BEGIN Data shown

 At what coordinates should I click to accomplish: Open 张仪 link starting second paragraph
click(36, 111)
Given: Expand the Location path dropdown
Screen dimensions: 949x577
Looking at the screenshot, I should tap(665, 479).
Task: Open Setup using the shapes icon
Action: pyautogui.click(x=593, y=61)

END Data shown
BEGIN Data shown

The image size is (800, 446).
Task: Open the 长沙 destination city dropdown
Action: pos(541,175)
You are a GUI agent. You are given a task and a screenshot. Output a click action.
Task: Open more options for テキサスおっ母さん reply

END Data shown

### Work to be completed
Above are the entries. Copy exactly the part that opens with the line containing "You are a GUI" and closes with the line containing "Task: Open more options for テキサスおっ母さん reply", and no more.

### Solution for this problem
You are a GUI agent. You are given a task and a screenshot. Output a click action.
Task: Open more options for テキサスおっ母さん reply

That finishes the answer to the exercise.